Real-time PCR. For RNA isolation, renal cortices were disrupted in Lysis Matrix Tubes (MP Biomedicals) containing TRIzol (Life Technologies, 15596018), and then further cleaned using RNeasy isolation kit (Qiagen). RNA was quantified using a nanodrop, and then equal amounts of RNA (1 μg) were used for cDNA synthesis using iScript cDNA Synthesis kit (Bio-Rad, 170-8890). Quantitative real-time PCR was performed using iO SYBR Green Supermix using the Bio-Rad CFX96 thermal cycler as previously described (11). The following primers were used: Ccl2 (MCP-1) forward 5′-CCCAATGAGTAGGCTGGAGA, reverse 5′-TCTGGACCCATTCCTTCTTG, Havcr1 (KIM-1) forward 5′-AAACCAGAGATTCCCACACG, reverse 5′- GTCGTGGGTCTTCCTGTAGC, and Gapdh forward 5′-TGGAGAAACCTGCCAAGTATGA, reverse 5′-GAAGAGTGGGAGTTGCTGTTGA.

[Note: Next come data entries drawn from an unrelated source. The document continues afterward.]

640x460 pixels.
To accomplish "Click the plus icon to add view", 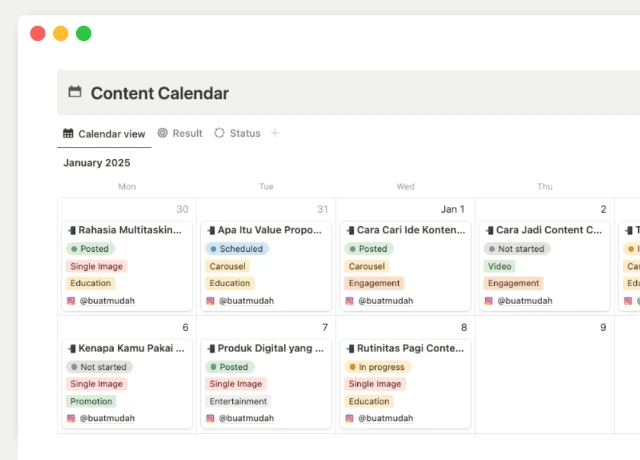I will pos(275,133).
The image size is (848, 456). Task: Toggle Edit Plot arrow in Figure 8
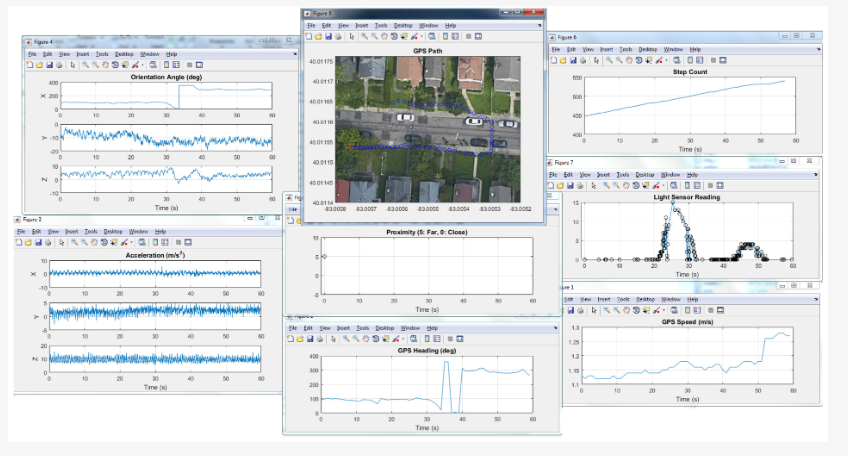coord(352,37)
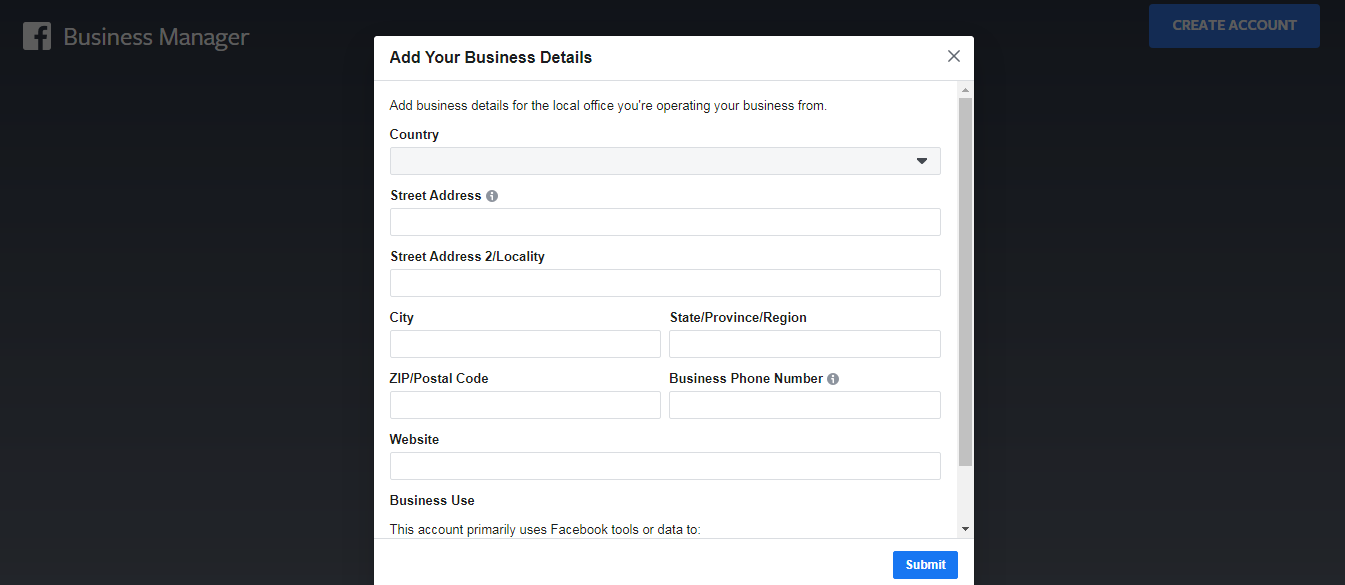The height and width of the screenshot is (585, 1345).
Task: Select the ZIP/Postal Code field
Action: click(525, 405)
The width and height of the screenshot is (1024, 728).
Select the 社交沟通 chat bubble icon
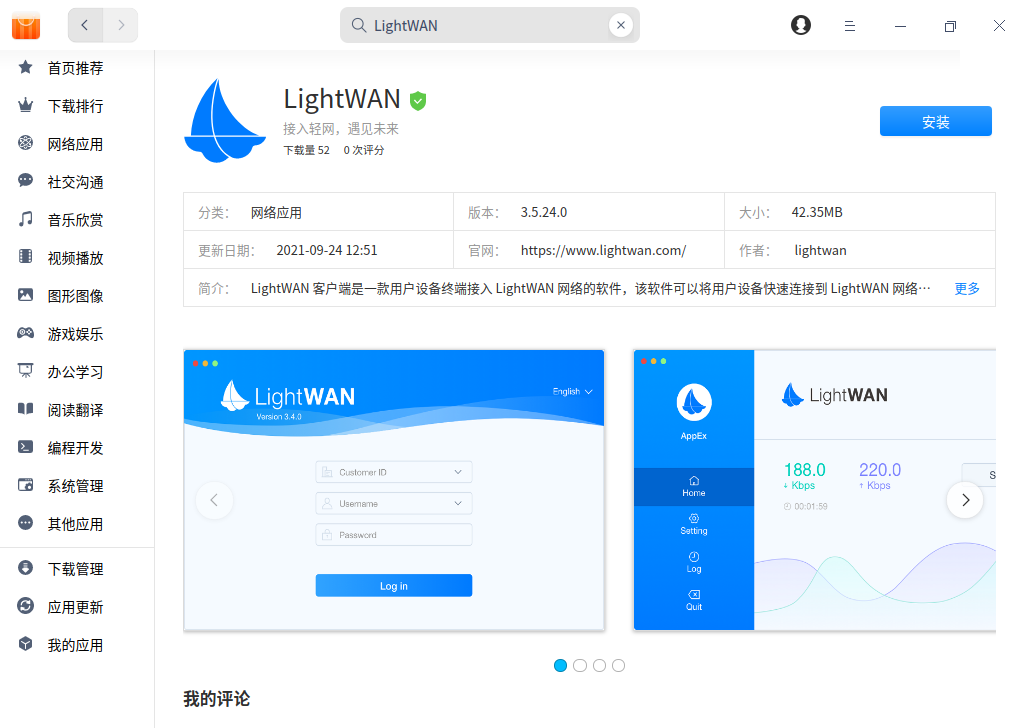pos(26,182)
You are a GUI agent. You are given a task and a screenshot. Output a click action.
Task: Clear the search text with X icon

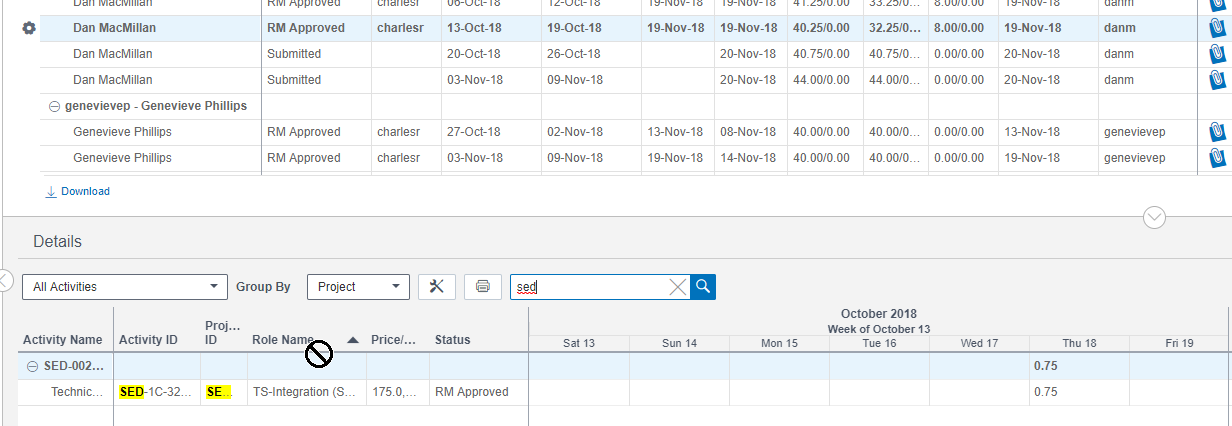click(677, 287)
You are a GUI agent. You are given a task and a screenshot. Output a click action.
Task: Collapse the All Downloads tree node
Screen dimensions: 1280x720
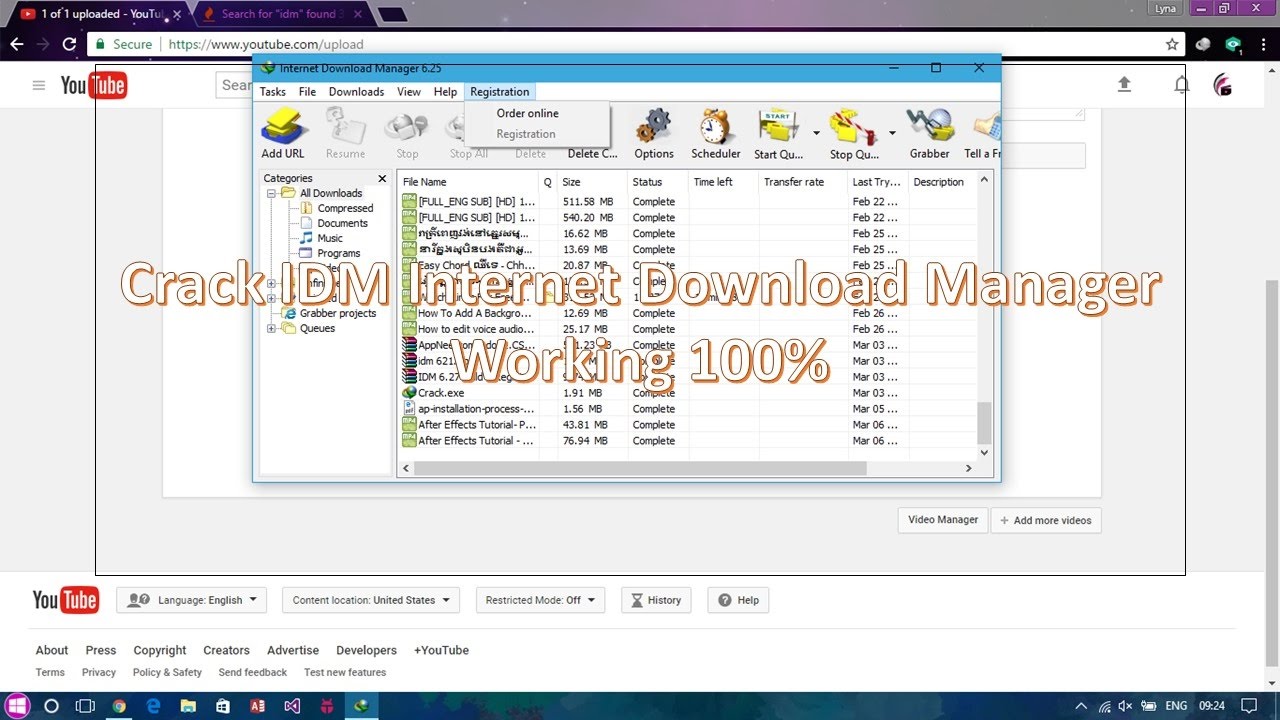tap(271, 193)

ELISA. MCP-1 and TGF-β in 24-hour–conditioned medium from RPTECs or human kidney cells (HK2, ATCC, CRL-2190) were quantified using an MCP-1 ELISA kit (Abcam, ab100721) or a TGF-β1 ELISA kit (R&D Systems, DB100B or MB100B) following the manufacturer’s instructions. Briefly, cells were plated in 6-well plates (3 × 10⁵ to 4 × 10⁵ cells/well) in complete medium. Twenty-four hours later, cells were incubated with serum-free medium containing 20 mM acetic acid or collagen I (50 μg/mL in 20 mM acetic acid, Corning). In some experiments, cells were incubated with the DDR1 inhibitor Cmp-1 (3 μM) synthesized as previously described (16), or the WNT/β-catenin inhibitor IWR1-endo (30 μM, Tocris), or the STAT3 inhibitor S31-201 (10 μM, MilliporeSigma) for 30 minutes prior to 24 hours of treatment with acetic acid or collagen I.

Statistics. Data are expressed as mean ± SD. Statistical analysis was done using GraphPad Prism 9. For comparison of 2 groups, we used a 2-tailed t test. For comparison of multiple groups, we used 1-way ANOVA followed by post hoc analysis using Dunnett’s or Tukey’s multiple-comparison test. Repeated measurements on the same mouse data were analyzed by 2-way ANOVA followed by Sidak’s multiple-comparison test. P values less than or equal to 0.05 were considered significant. For the mass spectral data, Fisher’s exact test was performed with the Scaffold viewer (Proteome Software) with the Benjamini-Hochberg method used to estimate threshold P values for significance.

Study approval. The in vivo experiments were approved by Vanderbilt University’s IACUC and performed according to institutional animal care guidelines and conducted in facilities accredited by the Association for Assessment and Accreditation of Laboratory Animal Care.